I felt my first major flash of guilt as i realized I was conspiring with a stranger while the man I loved had no idea what was going on. But by now, I wanted to see if I could really do this.

Marco looked up at Alan and smiled in welcome as he came to us.

"Hi." Alan said to me half-quizzically as sat down.

"Well, hello stranger. Look who's returned. Alan, this is Marco." I turned slightly to Marco, "Marco, this is my husband Alan."

They said their hellos and shook hands. Alan turned his attention to me once again.

"I'm really sorry," he started, "I know it got really late, the whole spreadsheet model was a bit of a muddle and I had to work with Neil to sort it out. And there was no way to call you. Then around 3am I thought you'd be back, but then I came as soon as we finished"

"It's ok, I was having a nice time, and I thought I'd let you work in peace," I said a little coolly.

He gave me a tight lipped, slighty-pained smile, so I patted his hand and gave him a warmer smile, "You can make it up to me.

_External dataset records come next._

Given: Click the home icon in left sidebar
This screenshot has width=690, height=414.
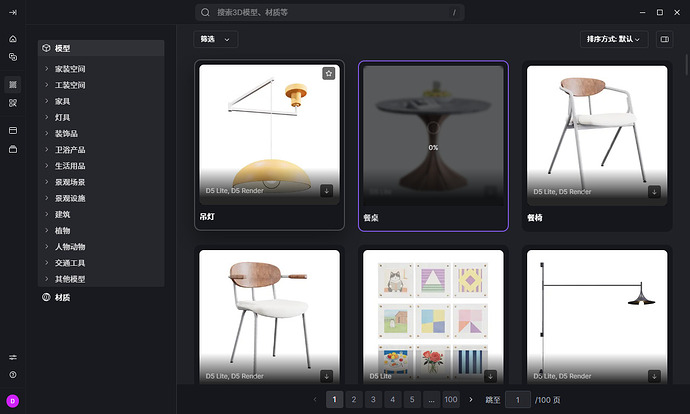Looking at the screenshot, I should click(13, 39).
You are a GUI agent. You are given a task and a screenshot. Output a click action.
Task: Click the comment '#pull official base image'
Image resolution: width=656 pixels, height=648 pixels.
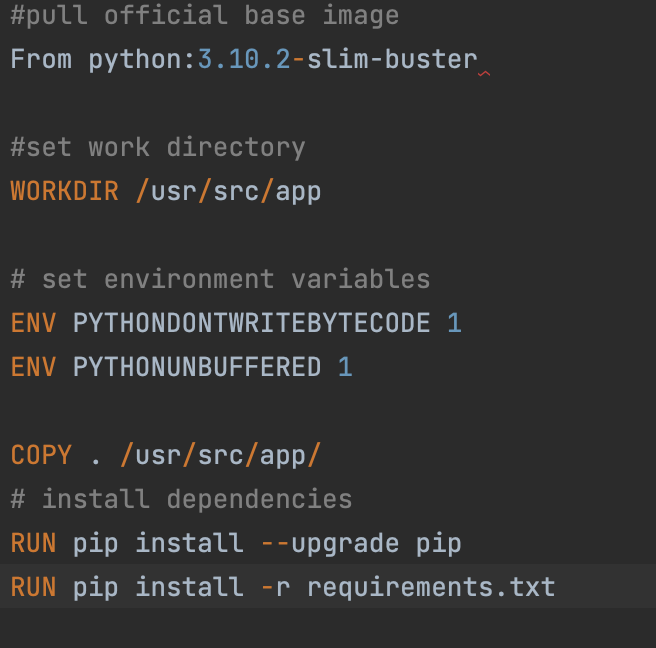pyautogui.click(x=205, y=16)
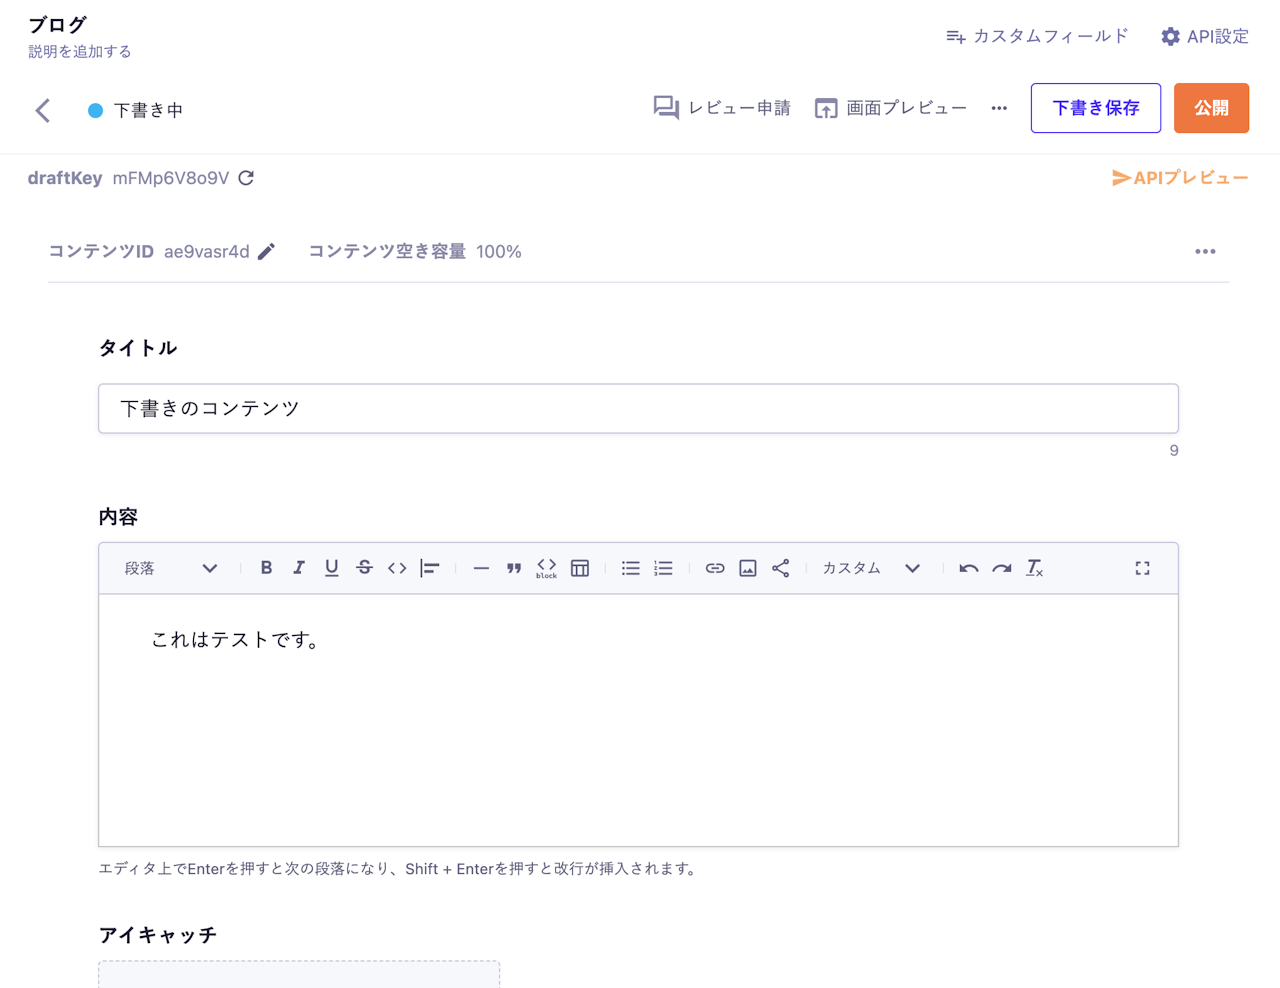
Task: Insert a hyperlink into the text
Action: (x=714, y=567)
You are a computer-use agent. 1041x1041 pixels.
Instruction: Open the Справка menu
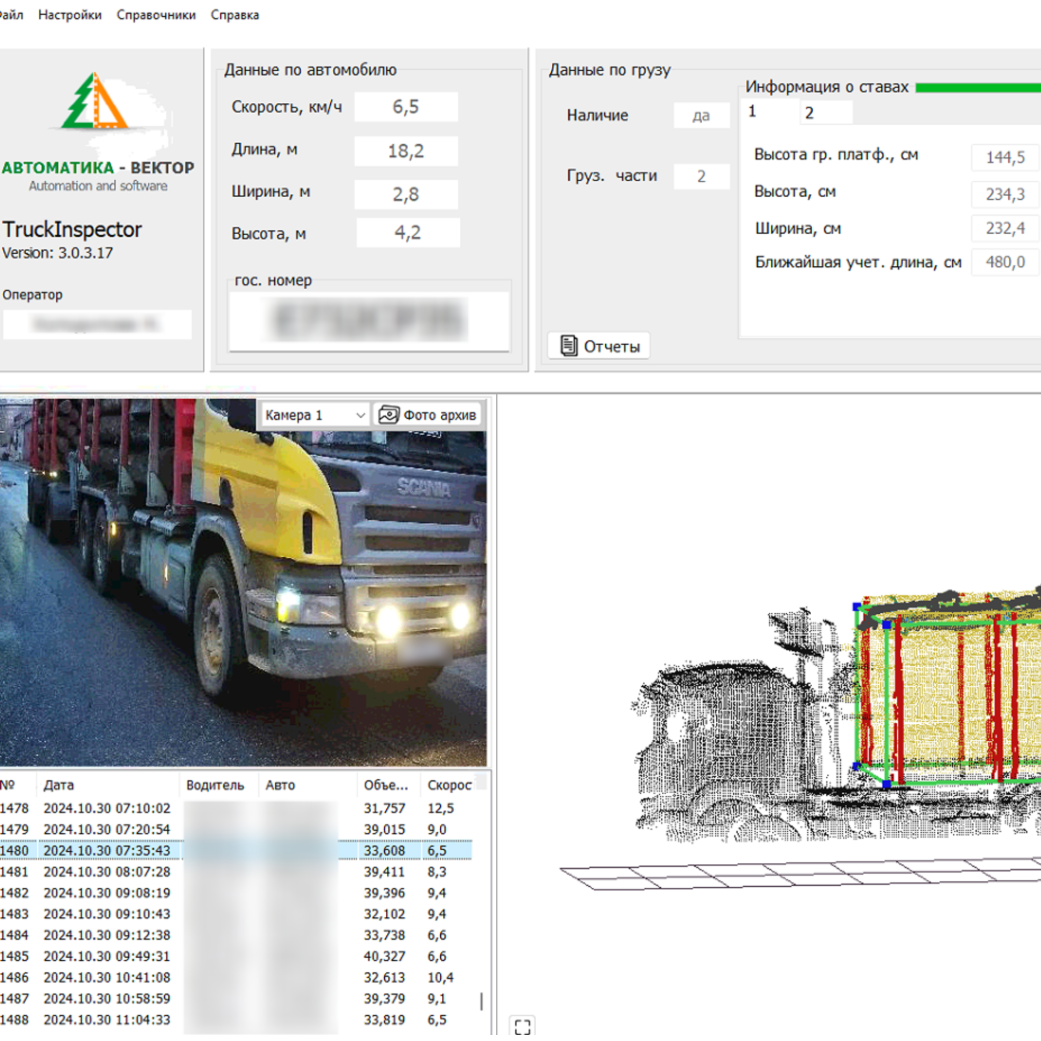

Now get yourself a drink quickly. I think they're about to have last call soon."

Alan had been expecting the cold shoulder because he looked immensely relieved, if a little unconvinced. He must have thought I was still angry but didn't want to have an argument in front of a stranger. Anyway, he quickly motioned a waiter over and ordered himself a double rum and coke.

"You were sitting at the table next to us earlier, right?" He said to Marco, "With a couple of other people."

"My sister and brother in law," Marco explained, "They had to leave, and then we started talking."

"Well that's great. I'm glad you were here because I came in expecting my head to be bitten off for ditching her for so long," Alan laughed.

"I'm happy I could help. I had a nice time too," Marco said.

Did that line have a double meaning? My heart almost stopped for a second, but Alan obviously thought nothing of it because he went on, "You're from here, right? I heard you speaking Italian earlier."

"From Milan," Marco clarified. And from there, they were off. Alan had been to Milan a few times so knew some of the area and they started chatting about this, that and general. For a few minutes, I just sat back more or less in the background, content to just sit there, smile and laugh along as required, and observed the two.

I must have tuned out for a few seconds and missed a cue, because Alan looked at me and said, "What's wrong with you? What are you thinking?"

"Nothing." I gave him my International Woman of Mystery Smile, "I'll tell you later."

Marco pushed his chair back and announced he was going to the bathroom. Last call had been made a few minutes ago, and he had ordered himself another scotch. I was going with water. Alan's drink was still fresh.

"So did you guys close out the submission?" I resumed the conversation once Marco had left.

"Yeah, we did. I think we should get this. I think we've made a pretty convincing plan, and there doesn't seem to be any serious competition. And if we get it, it means serious bonuses for all of us. Which means Carnivale in Rio is on, baby! Better start checking out hotels."

This is the way our vacations work. When Alan picks the destination, I pick the hotels and he pays for them. When I pick the destination, it works the other way. It works out well for me because when I pick the hotels, I go for the most luxurious one, and when he picks the hotels, he goes for the quaint, rustic types. An en suite bathroom is the only thing I insist on. I was happy with Rio. I wanted to go to Rio. Carnivale is the world's largest party and Rio has some amazing hotels. I love hotels! I digress again.

He paused for half a breath before continuing, "But I'm really sorry I was gone so long. I know it took way longer than half an hour."

"It's really ok," I reassured him again, "I meant it. I was having a nice time, so I'm not mad at you. Marco was good company. He kept me entertained while you were away."